С той милой и очаровательной женщиной, которая так вскружила мальчику голову и давно уже не играла, но лишь с улыбкой наблюдала, как играют в революционные мениппеи подрастающие детки и пела им на гитаре нежные мексиканские песенки, стараясь увести в страну весенней любви, Колюня сделался на много лет необыкновенно дружен, часто бывал у нее в ветреном Теплом Стане, а потом и вовсе по соседству на целый год поселился, и о чем только не переговорили ученик и учительница долгими зимними вечерами, вспоминая без обиды и огорчения странноватое детство и обсуждая тревожную университетскую молодость, научный городок Пущино на реке Оке, замечательную преподавательницу испанского языка Марию Луису, бабушку Лены Висенс, блистательную плеяду талантливых филфаковских мальчиков конца семидесятых годов и шумные университетские капустники. И хотя в тех разговорах, равно как и в самих обожаемых учительницей говорливых филологах, было слишком много ненужного, вычурного и пустого, не сразу мог юноша с затуманенной головой распознать, из тех частных эпизодов и нечаянных встреч складывалась, надвигалась и дразнила Колюню сама будущая судьба.
Но, впрочем, все это относилось ко временам гораздо более поздним, насмешливым, сомнительным и скользким, дух Купавны никак не затрагивающим и оттого неинтересным, в те же простодушные и доверчивые годы сильнее всего пылкий ребенок любил, когда к ним в пионерский дворец, в это чудо света, подобного которому не было ни в одной стране, приходили на митинги солидарности студенты из Второго московского университета.
Соединенный с основным зданием детского замка стеклянным переходом концертный зал, напоминавший в миниатюре Кремлевский Дворец съездов, наполнялся гулом трескучей испанской речи, произносились звонкие слова, которые пронзительным высоким голосочком переводила со сцены президент КИДа — худенькая, с мелкими и невыразительными чертами лица девушка Лола, под грохот аплодисментов выходил на сцену ансамбль чилийских студентов “Лаутарос”, и толпа возбужденных латинов начинала скандировать:
— Чиле — си, джянки — но, Чиле — си, джянки — но!2 — И Колюня орал вместе с ними, так что сердце таяло от восторга.
Вслед за этим в зал бросалась следующая, еще более торжественная и патетичная, речевка:
— Эль пуэбло унидо — хамбас сэрба венсидо! Эль пуэбло унидо — хамбас сэрба венсидо!3
Гул нарастал, звучала потрясающе красивая песня, зал подпевал, и, когда она кончалась, кто–то опять кричал с нечеловеческим надрывом:
— Ком–па–ань–йэ–ро–о Саль–вадо–ор Айжендэ–э! — Голос обрывался на высокой ноте — и весь зал, словно ухая вниз с ледяной горы, в экстазе отзывался:
— Прэсэнтэ–э!
Еще отчаяннее, уже за пределом мыслимого порога пухленький толстогубый солист, сложив руки у рта, вырывал из охрипшего, с набухшими жилами горла:
— Аора–а!
— И съемпрэ–э! — ревел как один человек восторженный зал.
— Аора–а!
— И съемпрэ–э!
Что означало — товарищ Сальвадор Альенде с нами, не умер, бессмертен. Сейчас и всегда. Сейчас и всегда.

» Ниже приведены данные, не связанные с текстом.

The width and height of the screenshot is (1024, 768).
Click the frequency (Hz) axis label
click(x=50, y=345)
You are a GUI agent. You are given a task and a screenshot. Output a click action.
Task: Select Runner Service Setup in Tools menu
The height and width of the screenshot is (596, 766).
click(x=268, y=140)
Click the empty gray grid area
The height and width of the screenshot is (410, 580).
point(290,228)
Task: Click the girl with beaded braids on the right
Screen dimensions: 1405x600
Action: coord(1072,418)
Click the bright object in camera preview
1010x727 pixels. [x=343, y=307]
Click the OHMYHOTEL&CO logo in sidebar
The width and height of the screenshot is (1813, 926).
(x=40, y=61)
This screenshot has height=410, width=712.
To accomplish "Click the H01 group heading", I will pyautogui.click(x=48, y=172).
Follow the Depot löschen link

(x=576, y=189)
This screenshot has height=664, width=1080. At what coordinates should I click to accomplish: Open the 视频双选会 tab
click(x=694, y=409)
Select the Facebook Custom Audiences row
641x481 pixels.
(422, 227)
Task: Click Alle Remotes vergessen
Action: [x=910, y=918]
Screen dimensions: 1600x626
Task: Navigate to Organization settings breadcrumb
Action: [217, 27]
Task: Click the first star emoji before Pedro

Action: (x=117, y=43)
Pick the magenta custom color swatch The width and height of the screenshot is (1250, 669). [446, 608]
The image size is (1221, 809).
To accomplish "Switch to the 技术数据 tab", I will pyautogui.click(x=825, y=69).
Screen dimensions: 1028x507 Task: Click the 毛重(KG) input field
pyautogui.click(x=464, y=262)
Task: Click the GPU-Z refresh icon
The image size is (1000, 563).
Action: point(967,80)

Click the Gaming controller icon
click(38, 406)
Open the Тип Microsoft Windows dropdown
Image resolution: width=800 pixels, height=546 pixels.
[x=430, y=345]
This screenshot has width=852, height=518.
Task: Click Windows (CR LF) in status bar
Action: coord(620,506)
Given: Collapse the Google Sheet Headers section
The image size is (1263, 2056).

Вместе с этой родной, любимой толпой Колюня требовал свободу Луису Корвалану, Хорхе Муньосу и всем политзаключенным и только жалел, что никак не похож на латиноамериканца, и чернявые парни в малиновых рубашках чилийского комсомола, чье испанское название хота–хота сэ–сэ звучало так трогательно и красиво, не то что казенное Вэ–эл–ка–эс–эм, и куда Колюня с гораздо большей радостью готовился бы вступать, но толстые красивые девушки с медными лицами, в разноцветных пончо не признают его за своего и удивленно смотрят на восторженно кричащего вместе с ними маленького альбиноса.